Lançado em 1975, Gil & Jorge: Ogum, Xangô não é apenas um álbum; é uma obra-prima espontânea da música brasileira, que floresceu da química inegável entre dois gigantes: Gilberto Gil e Jorge Ben Jor. Gravado nos Phonogram Studios, no Rio de Janeiro, o disco transcende a ideia de um mero registro, capturando a energia vibrante de uma jam session improvisada e entregando um material autêntico e visceral da musica popular brasileira.
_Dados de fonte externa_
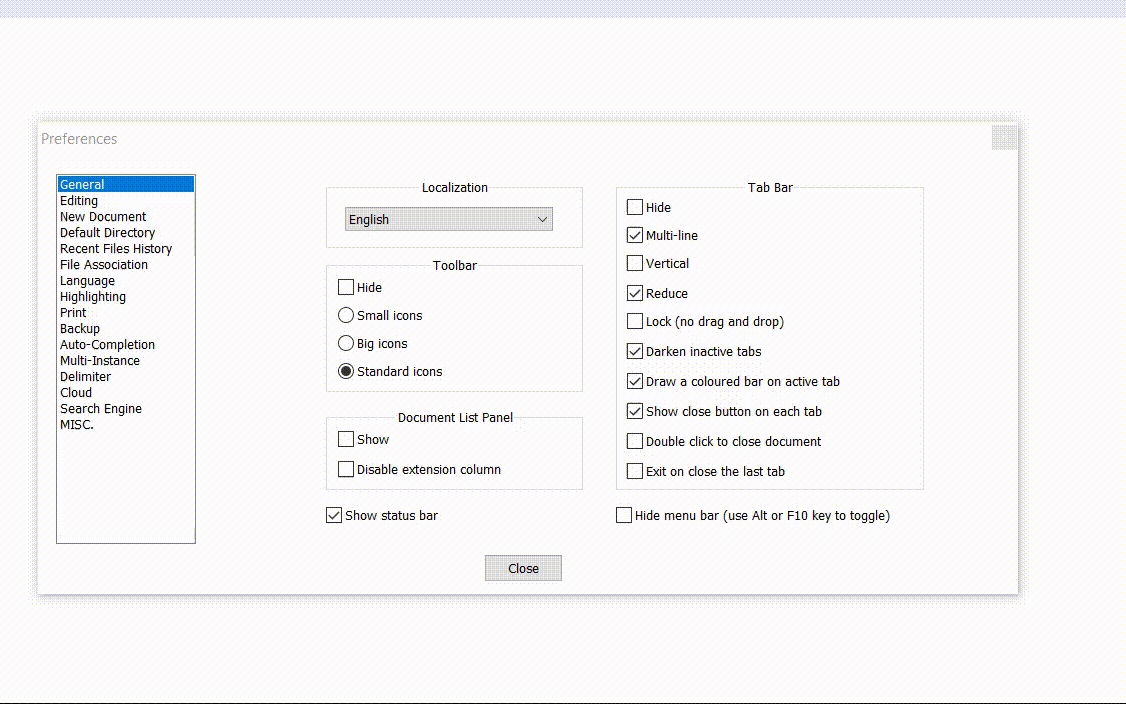Toggle Draw a coloured bar on active tab
1126x704 pixels.
[635, 381]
Este álbum é singular por suas faixas estendidas, muitas ultrapassando os 10 minutos, onde riffs de guitarra hipnóticos, percussão precisa e linhas de baixo envolventes tecem um diálogo constante e fascinante entre os músicos. Entre esses momentos de pura genialidade, “Nêga” se destaca. Na sua edição do disco duplo em vinil, a canção é uma das que vão além dos 10 minutos, transformando a letra original de Gilberto Gil (já gravada em seu álbum londrino de 1971) em uma brincadeira sonora descontraída. É nessa improvisação, com trocas de palavras e grooves intermináveis, que a palavra “Cabo Frio” surge e é repetida insistentemente, marcando um dos pontos mais curiosos do álbum:

"Nêga, Cabo Frio, Nêga, Cabo Frio, Nêga, Blue sky, blue sea, Cabo Frio, blue, Cabo Frio..."

Essa passagem hipnótica, que você pode ouvir neste link do YouTube.
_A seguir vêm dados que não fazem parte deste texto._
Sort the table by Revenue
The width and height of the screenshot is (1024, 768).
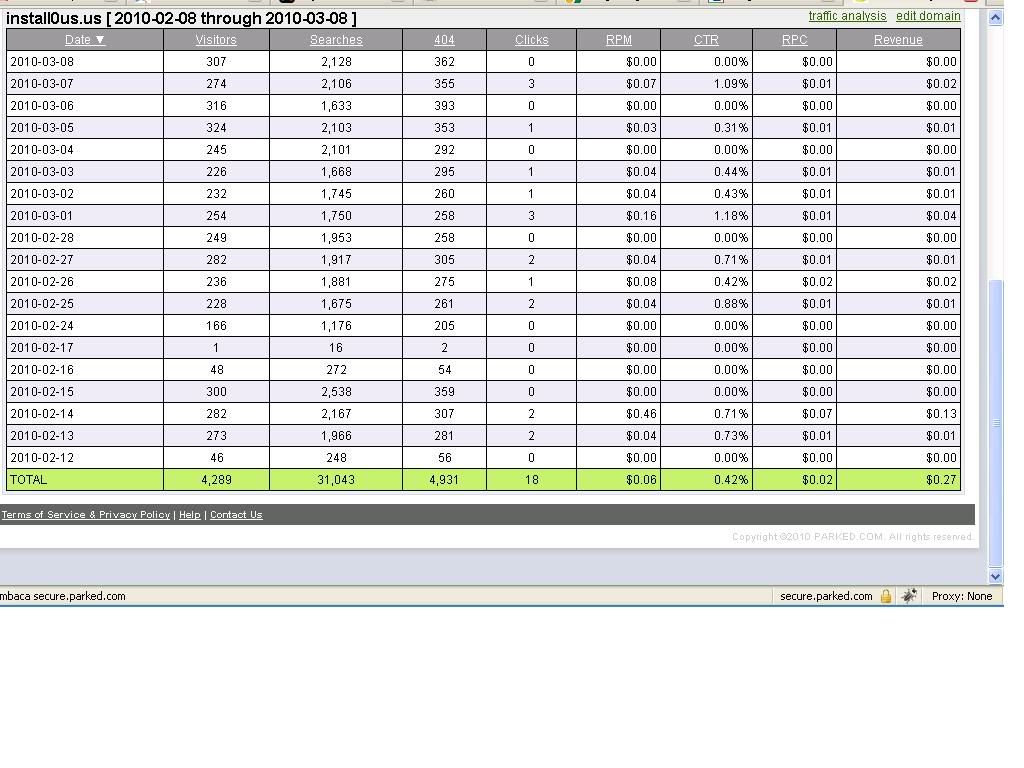pos(897,40)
Mas o disco vai muito além do virtuosismo técnico. Ele pulsa com a alegria, a malandragem e a inconfundível brasilidade que são a assinatura de Gil e Jorge. A espontaneidade da gravação, realizada praticamente sem overdubs ou ensaios extensos, confere a Ogum, Xangô uma vibração orgânica e crua, quase como se o ouvinte estivesse imerso na mesma sala com os artistas, testemunhando a criação em tempo real.
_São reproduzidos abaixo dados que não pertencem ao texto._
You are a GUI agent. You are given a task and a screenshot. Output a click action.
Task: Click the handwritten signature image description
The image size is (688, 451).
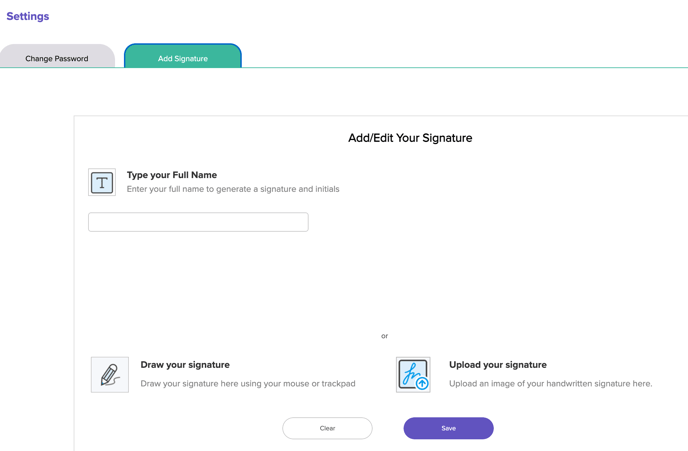coord(550,383)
Embora tenha passado um tanto despercebido comercialmente em seu lançamento, hoje Gil & Jorge: Ogum, Xangô é universalmente reconhecido como um marco incontestável da MPB. Sua inovação sonora, a coragem artística e a autenticidade do processo criativo o elevam a um patamar de culto. A capa do álbum, que une simplicidade e impacto visual, reflete perfeitamente o caráter intimista e genuíno desse projeto atemporal.

No mesmo ano, Gil e Jorge ainda lançariam dois importantes álbuns de suas carreiras individuaisRefazenda — o primeiro disco da trilogia “Re” — e Solta o Pavão, segundo trabalho da fase psicodélica e mística de Jorge Ben, que inclui também Tábua de Esmeralda (1974) e África Brasil (1976). Essa coincidência revela o auge criativo que ambos viviam naquele período.

Em suma, Ogum Xangô é uma celebração da criatividade sem amarras, provando que a música brasileira pode ser simultaneamente sofisticada, experimental e profundamente popular. Um clássico essencial que continua a inspirar músicos e ouvintes, ecoando sua magia décadas após ter sido gravado.